(DATA SHOWN begins)

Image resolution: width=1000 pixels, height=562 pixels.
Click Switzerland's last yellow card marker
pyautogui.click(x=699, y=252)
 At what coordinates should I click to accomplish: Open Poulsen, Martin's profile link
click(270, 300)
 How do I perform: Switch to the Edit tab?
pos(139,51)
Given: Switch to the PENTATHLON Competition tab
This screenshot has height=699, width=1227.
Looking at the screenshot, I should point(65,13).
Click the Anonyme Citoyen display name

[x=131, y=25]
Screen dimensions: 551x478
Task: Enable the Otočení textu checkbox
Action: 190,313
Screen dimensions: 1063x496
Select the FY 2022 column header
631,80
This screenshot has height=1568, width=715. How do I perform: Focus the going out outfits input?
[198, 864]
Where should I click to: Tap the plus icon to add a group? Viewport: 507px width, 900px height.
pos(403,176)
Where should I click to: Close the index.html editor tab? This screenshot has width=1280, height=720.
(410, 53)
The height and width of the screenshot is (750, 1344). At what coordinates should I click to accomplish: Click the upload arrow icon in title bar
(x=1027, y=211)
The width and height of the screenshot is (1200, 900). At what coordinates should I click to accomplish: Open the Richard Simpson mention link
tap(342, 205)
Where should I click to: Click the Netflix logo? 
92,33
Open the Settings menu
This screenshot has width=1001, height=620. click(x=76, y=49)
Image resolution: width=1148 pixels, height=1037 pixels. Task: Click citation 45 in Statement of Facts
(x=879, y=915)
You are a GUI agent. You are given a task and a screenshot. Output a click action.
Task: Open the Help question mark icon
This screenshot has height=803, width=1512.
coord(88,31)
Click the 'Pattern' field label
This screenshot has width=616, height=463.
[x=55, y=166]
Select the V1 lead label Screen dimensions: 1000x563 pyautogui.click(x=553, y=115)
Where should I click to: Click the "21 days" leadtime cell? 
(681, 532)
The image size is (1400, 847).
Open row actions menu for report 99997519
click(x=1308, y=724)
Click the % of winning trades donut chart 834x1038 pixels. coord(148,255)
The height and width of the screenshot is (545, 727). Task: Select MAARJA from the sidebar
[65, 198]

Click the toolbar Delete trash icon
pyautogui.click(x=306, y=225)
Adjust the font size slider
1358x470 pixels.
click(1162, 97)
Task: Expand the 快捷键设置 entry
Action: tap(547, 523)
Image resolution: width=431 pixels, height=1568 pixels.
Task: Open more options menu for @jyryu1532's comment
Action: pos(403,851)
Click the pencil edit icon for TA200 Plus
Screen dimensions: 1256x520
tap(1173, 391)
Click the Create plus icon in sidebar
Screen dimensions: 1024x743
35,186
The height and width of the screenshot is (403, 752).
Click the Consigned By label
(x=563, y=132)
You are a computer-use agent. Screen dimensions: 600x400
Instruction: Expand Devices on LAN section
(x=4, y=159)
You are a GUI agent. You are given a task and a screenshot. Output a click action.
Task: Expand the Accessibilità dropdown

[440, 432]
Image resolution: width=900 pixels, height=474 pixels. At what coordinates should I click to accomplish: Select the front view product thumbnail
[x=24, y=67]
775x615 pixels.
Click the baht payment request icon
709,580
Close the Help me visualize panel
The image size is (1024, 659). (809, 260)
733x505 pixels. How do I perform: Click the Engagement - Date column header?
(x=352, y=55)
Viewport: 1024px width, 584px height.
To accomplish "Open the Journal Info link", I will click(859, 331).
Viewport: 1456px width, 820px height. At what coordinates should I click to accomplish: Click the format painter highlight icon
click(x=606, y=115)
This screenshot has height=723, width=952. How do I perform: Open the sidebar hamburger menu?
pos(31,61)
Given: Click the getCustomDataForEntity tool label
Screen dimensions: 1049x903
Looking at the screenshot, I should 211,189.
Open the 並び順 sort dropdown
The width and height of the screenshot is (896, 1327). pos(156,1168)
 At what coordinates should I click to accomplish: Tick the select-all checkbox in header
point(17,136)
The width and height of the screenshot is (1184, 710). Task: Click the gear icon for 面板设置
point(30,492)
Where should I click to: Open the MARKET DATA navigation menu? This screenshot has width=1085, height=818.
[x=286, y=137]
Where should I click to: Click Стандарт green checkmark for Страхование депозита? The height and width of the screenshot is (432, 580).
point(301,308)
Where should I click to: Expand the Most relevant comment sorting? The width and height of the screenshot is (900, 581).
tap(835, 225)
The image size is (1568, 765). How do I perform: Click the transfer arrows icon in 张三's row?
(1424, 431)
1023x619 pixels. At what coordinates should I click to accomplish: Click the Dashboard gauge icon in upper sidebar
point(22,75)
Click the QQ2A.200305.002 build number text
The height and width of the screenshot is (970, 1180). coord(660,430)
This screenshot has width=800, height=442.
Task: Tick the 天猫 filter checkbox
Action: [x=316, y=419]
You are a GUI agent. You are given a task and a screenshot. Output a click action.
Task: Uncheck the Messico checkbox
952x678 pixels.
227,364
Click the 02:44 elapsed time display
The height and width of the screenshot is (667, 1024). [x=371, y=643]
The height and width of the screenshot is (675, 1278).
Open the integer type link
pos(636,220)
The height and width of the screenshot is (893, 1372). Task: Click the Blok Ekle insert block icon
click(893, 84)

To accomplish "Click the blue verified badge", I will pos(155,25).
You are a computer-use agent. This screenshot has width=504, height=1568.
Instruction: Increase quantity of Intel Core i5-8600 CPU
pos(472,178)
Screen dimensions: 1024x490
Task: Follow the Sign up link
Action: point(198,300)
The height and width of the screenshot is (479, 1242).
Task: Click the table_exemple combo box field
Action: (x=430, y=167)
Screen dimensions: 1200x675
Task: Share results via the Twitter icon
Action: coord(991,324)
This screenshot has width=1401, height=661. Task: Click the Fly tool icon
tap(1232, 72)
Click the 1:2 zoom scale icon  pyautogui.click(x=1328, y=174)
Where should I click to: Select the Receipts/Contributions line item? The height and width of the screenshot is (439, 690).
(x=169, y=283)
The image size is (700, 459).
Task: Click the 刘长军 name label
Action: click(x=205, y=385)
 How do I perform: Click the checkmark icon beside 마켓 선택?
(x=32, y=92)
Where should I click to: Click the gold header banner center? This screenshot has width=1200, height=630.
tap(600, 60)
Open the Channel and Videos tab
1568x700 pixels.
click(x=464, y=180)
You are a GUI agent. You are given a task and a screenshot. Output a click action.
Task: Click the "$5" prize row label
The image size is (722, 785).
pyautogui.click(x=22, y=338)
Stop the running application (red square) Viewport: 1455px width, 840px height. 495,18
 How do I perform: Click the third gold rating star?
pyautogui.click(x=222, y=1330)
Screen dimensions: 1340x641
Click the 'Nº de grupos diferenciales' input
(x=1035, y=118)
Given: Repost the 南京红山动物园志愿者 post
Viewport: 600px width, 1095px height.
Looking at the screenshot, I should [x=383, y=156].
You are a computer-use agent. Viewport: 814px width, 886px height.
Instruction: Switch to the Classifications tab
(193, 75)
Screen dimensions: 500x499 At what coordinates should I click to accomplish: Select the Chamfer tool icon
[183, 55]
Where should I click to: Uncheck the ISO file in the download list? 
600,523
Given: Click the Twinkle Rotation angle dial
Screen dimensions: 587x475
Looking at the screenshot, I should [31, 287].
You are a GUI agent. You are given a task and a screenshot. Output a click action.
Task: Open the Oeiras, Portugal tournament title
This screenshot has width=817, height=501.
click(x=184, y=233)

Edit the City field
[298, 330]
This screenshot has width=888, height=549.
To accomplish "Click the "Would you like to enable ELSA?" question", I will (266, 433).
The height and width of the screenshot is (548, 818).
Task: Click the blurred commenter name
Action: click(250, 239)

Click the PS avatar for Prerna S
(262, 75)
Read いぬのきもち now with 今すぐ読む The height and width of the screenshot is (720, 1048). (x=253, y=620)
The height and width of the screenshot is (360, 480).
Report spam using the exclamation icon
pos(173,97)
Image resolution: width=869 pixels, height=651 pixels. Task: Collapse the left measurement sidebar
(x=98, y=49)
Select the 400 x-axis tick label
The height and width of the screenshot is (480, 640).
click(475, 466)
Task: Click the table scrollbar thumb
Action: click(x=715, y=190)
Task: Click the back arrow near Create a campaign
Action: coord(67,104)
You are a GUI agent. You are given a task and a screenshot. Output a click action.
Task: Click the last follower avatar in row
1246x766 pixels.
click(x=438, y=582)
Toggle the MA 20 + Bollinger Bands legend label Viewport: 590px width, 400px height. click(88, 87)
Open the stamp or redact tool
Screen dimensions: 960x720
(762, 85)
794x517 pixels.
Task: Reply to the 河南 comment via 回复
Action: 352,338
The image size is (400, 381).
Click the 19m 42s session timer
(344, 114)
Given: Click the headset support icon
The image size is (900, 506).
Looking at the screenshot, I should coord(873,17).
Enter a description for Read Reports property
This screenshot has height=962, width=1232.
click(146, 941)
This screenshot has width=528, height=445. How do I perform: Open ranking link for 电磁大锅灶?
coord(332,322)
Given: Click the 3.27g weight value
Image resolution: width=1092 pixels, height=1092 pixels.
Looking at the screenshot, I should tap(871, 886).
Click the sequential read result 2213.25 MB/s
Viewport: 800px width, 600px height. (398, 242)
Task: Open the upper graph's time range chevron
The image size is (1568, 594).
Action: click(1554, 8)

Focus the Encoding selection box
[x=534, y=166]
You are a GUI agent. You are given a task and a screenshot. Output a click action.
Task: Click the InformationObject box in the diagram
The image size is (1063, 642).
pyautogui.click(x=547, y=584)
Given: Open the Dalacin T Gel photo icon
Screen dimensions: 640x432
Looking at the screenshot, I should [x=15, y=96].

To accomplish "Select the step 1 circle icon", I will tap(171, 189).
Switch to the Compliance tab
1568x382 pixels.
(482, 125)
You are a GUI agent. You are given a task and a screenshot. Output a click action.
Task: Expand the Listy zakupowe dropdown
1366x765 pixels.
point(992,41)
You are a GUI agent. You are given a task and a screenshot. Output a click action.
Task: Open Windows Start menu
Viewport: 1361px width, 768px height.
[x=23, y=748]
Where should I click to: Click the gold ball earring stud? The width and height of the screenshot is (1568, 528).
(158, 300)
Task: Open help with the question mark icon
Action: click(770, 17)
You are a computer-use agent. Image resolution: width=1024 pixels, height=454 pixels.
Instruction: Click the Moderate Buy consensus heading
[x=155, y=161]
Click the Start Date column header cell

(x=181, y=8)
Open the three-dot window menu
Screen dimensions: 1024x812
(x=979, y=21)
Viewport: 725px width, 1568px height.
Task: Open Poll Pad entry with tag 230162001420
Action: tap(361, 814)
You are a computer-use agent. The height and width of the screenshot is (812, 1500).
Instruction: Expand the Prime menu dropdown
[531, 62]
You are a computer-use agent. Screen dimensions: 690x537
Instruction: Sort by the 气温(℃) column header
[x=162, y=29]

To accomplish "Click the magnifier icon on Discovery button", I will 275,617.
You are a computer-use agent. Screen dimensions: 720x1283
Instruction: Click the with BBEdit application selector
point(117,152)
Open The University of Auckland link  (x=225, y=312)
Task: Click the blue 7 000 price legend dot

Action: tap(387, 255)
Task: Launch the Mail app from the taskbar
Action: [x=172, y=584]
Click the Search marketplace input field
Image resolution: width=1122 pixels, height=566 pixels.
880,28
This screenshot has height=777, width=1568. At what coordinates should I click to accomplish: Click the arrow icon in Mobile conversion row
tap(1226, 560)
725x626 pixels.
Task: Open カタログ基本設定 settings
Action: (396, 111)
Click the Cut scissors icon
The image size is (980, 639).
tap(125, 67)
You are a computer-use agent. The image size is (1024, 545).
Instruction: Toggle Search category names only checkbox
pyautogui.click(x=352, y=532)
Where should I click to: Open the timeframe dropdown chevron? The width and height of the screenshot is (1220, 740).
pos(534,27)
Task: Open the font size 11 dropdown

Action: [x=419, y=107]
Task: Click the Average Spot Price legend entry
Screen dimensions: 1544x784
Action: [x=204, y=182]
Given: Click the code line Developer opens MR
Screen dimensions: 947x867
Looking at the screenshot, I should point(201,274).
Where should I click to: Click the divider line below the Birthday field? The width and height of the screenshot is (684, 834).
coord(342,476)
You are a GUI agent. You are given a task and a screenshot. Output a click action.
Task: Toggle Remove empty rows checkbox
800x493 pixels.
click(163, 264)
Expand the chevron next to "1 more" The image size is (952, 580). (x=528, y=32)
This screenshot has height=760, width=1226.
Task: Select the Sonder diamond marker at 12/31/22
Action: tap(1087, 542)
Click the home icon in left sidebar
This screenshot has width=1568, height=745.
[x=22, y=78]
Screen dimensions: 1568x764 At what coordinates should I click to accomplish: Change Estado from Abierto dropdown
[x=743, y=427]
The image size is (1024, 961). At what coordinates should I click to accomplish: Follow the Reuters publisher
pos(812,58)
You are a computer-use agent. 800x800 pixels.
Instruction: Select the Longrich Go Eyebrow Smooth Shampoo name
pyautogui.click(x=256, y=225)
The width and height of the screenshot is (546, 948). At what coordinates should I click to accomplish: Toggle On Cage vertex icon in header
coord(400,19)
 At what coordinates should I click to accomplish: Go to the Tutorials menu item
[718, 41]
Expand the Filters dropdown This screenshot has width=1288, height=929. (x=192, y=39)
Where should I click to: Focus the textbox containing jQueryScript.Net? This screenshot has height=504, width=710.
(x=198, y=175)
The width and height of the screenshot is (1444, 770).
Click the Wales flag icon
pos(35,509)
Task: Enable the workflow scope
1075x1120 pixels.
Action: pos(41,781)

(DATA SHOWN ends)

Please copy, exactly and with nothing else, the lines above beginning at the line that has "This screenshot has width=1401, height=661." and ending with the line that has "Given: Repost the 南京红山动物园志愿者 post".

YOUR RESPONSE:
This screenshot has width=1401, height=661. Task: Click the Fly tool icon
tap(1232, 72)
Click the 1:2 zoom scale icon  pyautogui.click(x=1328, y=174)
Where should I click to: Select the Receipts/Contributions line item? The height and width of the screenshot is (439, 690).
(x=169, y=283)
The image size is (700, 459).
Task: Click the 刘长军 name label
Action: click(x=205, y=385)
 How do I perform: Click the checkmark icon beside 마켓 선택?
(x=32, y=92)
Where should I click to: Click the gold header banner center? This screenshot has width=1200, height=630.
tap(600, 60)
Open the Channel and Videos tab
1568x700 pixels.
click(x=464, y=180)
You are a GUI agent. You are given a task and a screenshot. Output a click action.
Task: Click the "$5" prize row label
The image size is (722, 785).
pyautogui.click(x=22, y=338)
Stop the running application (red square) Viewport: 1455px width, 840px height. 495,18
 How do I perform: Click the third gold rating star?
pyautogui.click(x=222, y=1330)
Screen dimensions: 1340x641
Click the 'Nº de grupos diferenciales' input
(x=1035, y=118)
Given: Repost the 南京红山动物园志愿者 post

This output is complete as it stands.